[Pixel coordinate grounding data]
*** Begin section ***

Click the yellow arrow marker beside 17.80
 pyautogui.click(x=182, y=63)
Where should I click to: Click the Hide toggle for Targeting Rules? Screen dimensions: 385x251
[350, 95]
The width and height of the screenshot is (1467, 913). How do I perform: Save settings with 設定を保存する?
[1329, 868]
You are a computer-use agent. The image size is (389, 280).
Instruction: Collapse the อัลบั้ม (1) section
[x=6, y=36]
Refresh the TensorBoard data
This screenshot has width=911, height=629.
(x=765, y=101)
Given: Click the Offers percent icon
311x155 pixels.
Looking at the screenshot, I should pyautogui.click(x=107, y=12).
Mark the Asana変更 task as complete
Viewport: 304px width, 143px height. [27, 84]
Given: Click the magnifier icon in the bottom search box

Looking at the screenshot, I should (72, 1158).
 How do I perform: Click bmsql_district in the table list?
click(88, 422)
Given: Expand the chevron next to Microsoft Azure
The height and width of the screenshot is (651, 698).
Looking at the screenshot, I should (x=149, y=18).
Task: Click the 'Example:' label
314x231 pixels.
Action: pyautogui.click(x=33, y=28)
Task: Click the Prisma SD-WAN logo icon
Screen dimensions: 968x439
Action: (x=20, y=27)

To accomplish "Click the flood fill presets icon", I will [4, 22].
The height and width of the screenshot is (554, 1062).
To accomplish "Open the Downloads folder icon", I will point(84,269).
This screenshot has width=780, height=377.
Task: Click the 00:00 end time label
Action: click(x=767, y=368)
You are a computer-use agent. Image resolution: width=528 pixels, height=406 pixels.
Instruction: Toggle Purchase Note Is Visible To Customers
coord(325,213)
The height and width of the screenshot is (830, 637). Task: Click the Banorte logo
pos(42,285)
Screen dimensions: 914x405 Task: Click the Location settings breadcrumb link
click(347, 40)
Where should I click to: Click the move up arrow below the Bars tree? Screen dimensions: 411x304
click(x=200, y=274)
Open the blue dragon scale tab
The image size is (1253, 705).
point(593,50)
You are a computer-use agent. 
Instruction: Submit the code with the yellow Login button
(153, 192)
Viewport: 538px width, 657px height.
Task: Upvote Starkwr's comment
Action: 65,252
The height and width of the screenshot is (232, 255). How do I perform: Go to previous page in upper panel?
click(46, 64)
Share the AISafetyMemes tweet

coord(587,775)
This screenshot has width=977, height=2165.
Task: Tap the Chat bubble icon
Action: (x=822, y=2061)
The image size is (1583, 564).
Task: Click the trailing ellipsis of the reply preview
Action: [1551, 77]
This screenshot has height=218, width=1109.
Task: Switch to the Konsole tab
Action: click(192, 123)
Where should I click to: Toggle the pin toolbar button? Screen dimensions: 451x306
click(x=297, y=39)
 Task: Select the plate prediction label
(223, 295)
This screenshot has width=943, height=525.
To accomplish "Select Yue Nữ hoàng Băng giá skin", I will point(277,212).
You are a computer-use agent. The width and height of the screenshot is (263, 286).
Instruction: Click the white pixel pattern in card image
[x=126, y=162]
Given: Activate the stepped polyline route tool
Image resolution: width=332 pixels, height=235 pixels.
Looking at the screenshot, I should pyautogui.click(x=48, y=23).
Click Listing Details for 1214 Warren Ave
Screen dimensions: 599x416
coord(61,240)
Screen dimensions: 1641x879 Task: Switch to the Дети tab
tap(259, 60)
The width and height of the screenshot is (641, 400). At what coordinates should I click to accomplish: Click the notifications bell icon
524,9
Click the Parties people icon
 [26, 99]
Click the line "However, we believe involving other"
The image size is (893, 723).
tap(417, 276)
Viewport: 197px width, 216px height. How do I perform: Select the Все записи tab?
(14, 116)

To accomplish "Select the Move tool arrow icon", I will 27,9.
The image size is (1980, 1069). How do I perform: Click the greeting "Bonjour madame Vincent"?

*** End section ***

### YOUR ASSIGNMENT
"computer" is the word to look for; copy every line of the data that has it.

### ANSWER SECTION
You are a computer-use agent. The image size is (389, 280).
You are a computer-use agent. Image resolution: width=528 pixels, height=406 pixels.
You are a computer-use agent. 
You are a computer-use agent. The width and height of the screenshot is (263, 286).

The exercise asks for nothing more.